Source extract:
»»
Abstract

Topology optimization (TopOpt) is a mathematical-driven design procedure to realize optimal material architectures. This procedure is often used to automate the design of devices involving flow through porous media, such as micro-fluidic devices. TopOpt offers material layouts that control the flow of fluids through porous materials, providing desired functionalities. Many prior studies in this application area have used Darcy equations for primal analysis and the minimum power theorem (MPT) to drive the optimization problem. But both these choices (Darcy equations and MPT) are restrictive and not valid for general working conditions of modern devices. Being simple and linear, Darcy equations are often used to model flow of fluids through porous media. However, two inherent assumptions of the Darcy model are: the viscosity of a fluid is a constant, and inertial effects are negligible. There is irrefutable experimental evidence that viscosity of a fluid, especially organic liquids, depends on the pressure. Given the typical small pore-sizes, inertial effects are dominant in micro-fluidic devices. Next, MPT is not a general principle and is not valid for (nonlinear) models that relax the assumptions of the Darcy model. This paper aims to overcome the mentioned deficiencies by presenting a general strategy for using TopOpt. First, we will consider nonlinear models that take into account the pressure-dependent viscosity and inertial effects, and study the effect of these nonlinearities on the optimal material layouts under TopOpt. Second, we will explore the rate of mechanical dissipation, valid even for nonlinear models, as an alternative for the objective function. Third, we will present analytical solutions of optimal designs for canonical problems; these solutions not only possess research and pedagogical values, but also facilitate verification of computer implementations.
««
Information provided:
»»
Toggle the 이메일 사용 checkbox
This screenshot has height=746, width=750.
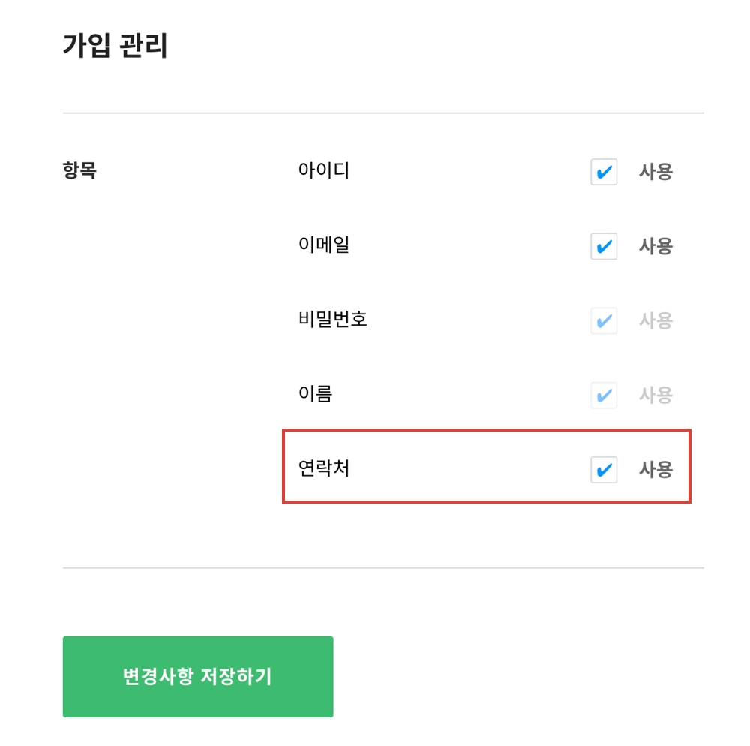tap(604, 246)
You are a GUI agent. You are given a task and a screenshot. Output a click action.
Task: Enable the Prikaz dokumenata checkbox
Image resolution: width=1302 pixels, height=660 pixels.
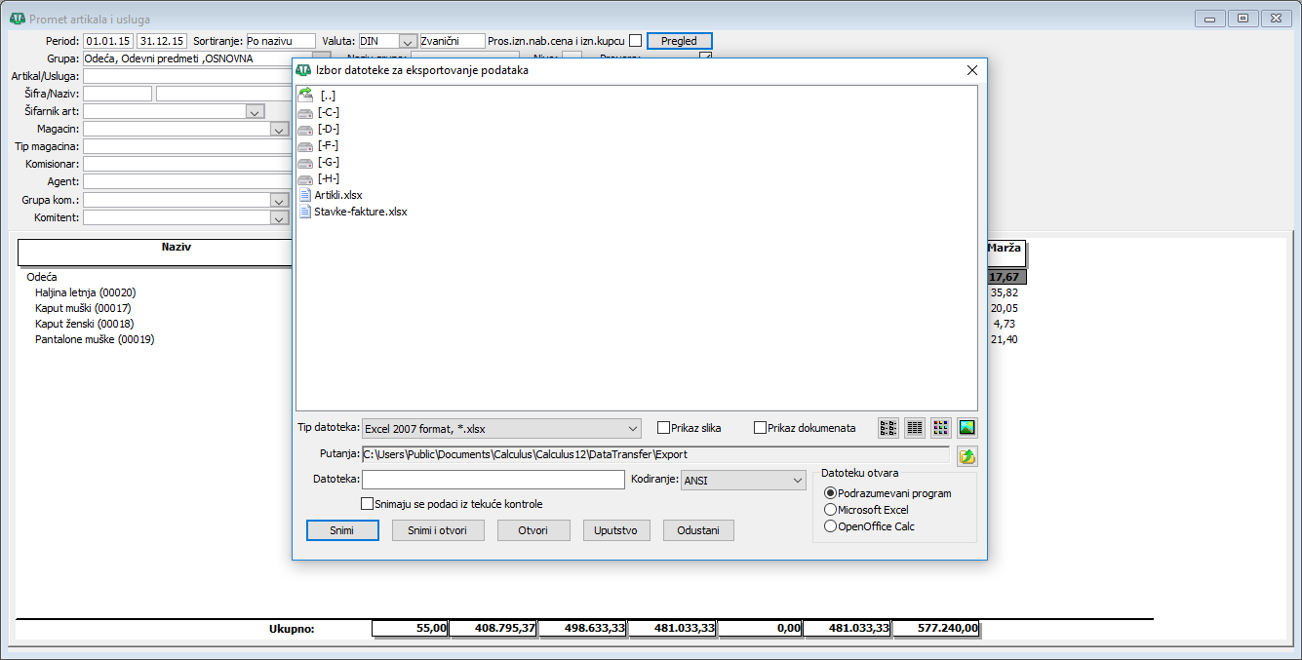761,427
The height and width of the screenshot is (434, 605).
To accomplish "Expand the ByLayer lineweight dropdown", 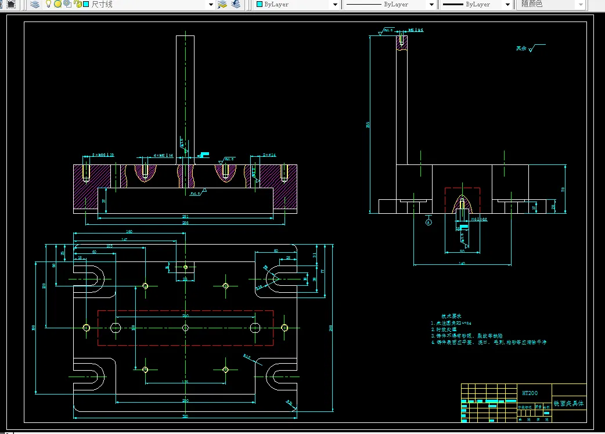I will [507, 4].
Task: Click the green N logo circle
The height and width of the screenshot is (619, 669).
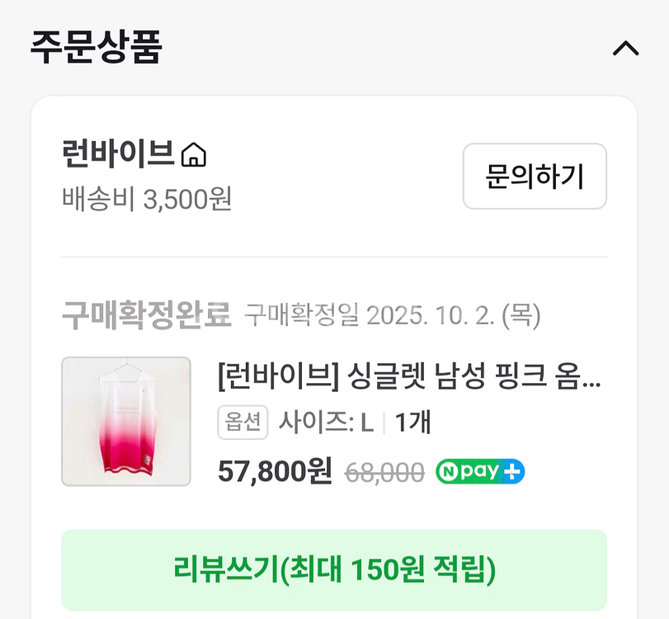Action: coord(450,471)
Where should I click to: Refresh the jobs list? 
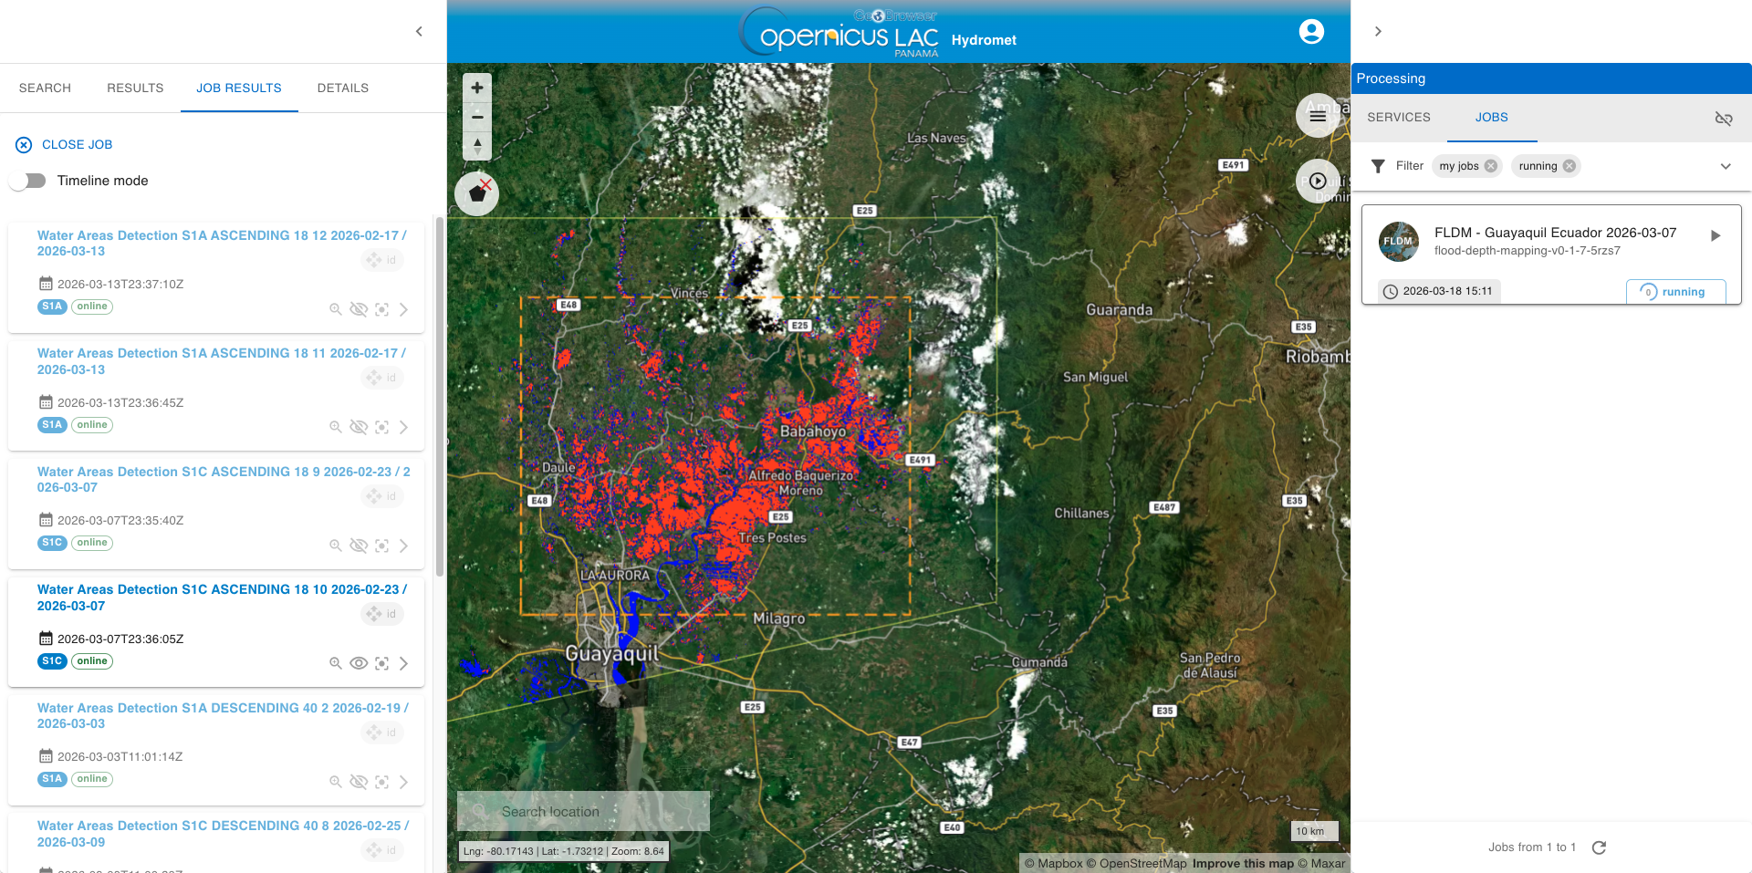(1599, 847)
««
Using the topology optimization abstract, state whether each of these statements agrees with it, answering yes or no and quoting the words that decide it: (a) The Darcy model assumes that inertial effects are negligible. (b) The minimum power theorem remains valid for nonlinear models that relax the assumptions of the Darcy model. (c) Inertial effects are negligible in micro-fluidic devices because of their small pore sizes.

The output:
(a) Yes: "two inherent assumptions of the Darcy model are: the viscosity of a fluid is a constant, and inertial effects are negligible."
(b) No: "MPT is not a general principle and is not valid for (nonlinear) models that relax the assumptions of the Darcy model."
(c) No: "Given the typical small pore-sizes, inertial effects are dominant in micro-fluidic devices."